> ABOUT THIS EXERCISE
State, as a number alone, how many lines of the entries contain the word "Expand".

> DATASET EXCERPTS
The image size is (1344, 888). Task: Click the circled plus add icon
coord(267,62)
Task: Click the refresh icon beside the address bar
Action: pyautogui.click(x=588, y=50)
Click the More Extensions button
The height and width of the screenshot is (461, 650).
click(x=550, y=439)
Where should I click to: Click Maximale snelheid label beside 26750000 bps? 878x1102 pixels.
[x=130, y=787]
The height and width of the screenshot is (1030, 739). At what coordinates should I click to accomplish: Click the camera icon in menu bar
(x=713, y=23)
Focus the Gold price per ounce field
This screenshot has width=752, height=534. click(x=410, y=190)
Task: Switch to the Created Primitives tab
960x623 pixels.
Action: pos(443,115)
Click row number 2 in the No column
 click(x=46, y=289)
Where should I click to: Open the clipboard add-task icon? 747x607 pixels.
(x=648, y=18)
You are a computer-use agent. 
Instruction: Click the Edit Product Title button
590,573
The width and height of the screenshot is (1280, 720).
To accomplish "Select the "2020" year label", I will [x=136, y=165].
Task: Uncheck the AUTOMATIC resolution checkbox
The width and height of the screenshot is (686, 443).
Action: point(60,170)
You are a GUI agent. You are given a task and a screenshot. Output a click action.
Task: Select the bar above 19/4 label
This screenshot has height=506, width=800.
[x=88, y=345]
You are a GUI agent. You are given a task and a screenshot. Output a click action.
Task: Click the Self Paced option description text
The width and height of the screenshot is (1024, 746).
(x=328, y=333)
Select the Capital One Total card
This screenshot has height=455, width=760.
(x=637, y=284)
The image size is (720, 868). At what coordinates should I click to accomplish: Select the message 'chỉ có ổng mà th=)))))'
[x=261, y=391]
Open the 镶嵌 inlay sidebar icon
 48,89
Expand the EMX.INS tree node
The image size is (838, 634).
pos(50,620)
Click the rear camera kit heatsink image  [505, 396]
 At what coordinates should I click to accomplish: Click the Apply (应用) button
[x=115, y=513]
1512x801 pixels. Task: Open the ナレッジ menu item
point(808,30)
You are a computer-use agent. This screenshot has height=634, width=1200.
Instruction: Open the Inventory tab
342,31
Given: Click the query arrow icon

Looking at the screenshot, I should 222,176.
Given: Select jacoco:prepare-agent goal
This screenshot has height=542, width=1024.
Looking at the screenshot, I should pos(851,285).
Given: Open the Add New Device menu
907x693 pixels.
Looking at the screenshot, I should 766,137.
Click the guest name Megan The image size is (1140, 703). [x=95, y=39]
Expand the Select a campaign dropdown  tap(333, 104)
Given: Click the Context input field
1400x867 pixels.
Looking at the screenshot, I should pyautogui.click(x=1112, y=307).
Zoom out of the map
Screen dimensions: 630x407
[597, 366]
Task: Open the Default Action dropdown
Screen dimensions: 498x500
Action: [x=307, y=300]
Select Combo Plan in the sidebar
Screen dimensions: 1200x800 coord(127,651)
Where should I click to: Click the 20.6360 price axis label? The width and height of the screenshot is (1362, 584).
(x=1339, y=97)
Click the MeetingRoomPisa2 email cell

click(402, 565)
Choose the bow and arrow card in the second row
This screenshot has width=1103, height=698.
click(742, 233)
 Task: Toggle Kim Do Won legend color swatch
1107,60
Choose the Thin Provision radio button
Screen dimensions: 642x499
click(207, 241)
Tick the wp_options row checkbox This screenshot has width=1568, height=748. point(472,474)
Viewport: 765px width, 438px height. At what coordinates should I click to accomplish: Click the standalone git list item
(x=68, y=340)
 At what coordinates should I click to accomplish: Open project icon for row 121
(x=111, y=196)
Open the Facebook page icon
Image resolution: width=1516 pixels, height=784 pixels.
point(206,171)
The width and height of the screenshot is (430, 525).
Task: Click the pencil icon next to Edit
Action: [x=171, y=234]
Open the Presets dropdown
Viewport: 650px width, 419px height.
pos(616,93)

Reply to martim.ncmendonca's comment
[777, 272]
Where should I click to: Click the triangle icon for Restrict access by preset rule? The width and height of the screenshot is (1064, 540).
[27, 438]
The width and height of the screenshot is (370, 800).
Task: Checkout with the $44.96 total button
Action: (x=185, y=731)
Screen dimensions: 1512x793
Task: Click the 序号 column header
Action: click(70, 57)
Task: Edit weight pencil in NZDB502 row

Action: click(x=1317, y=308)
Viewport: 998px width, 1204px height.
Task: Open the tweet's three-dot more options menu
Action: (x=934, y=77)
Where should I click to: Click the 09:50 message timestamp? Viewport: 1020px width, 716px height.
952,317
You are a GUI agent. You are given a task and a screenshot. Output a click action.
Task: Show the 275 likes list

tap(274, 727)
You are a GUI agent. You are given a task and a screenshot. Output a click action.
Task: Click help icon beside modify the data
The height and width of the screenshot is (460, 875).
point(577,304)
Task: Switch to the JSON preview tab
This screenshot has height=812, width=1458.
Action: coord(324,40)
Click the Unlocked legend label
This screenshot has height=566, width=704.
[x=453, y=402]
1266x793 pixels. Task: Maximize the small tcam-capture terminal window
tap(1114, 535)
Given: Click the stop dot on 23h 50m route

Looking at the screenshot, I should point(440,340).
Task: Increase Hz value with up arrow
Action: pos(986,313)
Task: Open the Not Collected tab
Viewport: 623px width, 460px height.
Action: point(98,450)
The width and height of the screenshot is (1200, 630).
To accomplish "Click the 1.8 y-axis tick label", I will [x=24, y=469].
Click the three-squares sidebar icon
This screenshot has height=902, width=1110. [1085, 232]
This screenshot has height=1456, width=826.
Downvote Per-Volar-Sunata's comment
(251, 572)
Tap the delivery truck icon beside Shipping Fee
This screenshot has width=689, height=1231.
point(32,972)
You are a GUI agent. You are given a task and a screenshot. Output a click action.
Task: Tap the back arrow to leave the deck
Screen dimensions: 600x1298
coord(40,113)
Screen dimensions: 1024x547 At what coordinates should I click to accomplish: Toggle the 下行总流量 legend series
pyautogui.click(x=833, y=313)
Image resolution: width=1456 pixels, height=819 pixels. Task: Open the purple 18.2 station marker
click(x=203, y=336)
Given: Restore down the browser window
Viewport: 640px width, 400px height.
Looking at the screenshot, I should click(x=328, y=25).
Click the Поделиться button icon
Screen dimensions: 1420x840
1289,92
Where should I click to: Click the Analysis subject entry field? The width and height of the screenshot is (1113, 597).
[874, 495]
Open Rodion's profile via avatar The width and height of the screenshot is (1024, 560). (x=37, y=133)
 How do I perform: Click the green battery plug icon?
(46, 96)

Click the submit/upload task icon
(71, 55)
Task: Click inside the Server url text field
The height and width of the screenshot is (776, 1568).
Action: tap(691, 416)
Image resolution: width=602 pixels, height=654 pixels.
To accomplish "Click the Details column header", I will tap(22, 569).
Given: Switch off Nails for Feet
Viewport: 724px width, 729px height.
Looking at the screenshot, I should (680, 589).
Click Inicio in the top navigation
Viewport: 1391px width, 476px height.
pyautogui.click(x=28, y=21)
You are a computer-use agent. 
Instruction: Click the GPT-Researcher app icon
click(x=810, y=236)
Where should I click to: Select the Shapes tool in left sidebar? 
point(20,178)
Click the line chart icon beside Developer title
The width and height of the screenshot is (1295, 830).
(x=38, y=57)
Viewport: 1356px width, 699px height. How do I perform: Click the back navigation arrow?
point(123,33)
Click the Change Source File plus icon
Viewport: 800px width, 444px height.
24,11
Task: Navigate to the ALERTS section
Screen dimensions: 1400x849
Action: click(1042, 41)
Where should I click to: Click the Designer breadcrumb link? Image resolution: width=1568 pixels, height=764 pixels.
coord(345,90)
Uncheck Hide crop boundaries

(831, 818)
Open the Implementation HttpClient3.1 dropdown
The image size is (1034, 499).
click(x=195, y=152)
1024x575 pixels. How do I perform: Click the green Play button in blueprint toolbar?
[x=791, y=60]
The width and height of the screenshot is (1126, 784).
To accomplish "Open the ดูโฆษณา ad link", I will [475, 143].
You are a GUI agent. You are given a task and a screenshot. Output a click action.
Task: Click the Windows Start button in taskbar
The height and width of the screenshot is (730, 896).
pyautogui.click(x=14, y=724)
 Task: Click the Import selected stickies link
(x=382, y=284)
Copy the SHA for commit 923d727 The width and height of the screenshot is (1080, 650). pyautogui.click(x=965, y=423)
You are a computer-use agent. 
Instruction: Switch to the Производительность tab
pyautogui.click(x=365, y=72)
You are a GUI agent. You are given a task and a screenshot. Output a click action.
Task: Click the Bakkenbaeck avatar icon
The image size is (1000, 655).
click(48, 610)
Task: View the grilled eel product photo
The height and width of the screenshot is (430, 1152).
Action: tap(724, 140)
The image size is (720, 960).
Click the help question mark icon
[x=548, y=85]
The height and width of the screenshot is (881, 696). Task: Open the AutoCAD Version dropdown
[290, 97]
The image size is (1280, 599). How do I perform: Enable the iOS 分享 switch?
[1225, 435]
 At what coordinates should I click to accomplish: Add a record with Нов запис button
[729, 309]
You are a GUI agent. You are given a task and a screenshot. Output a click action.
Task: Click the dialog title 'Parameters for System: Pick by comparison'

> ANSWER FOR THIS EXERCISE
2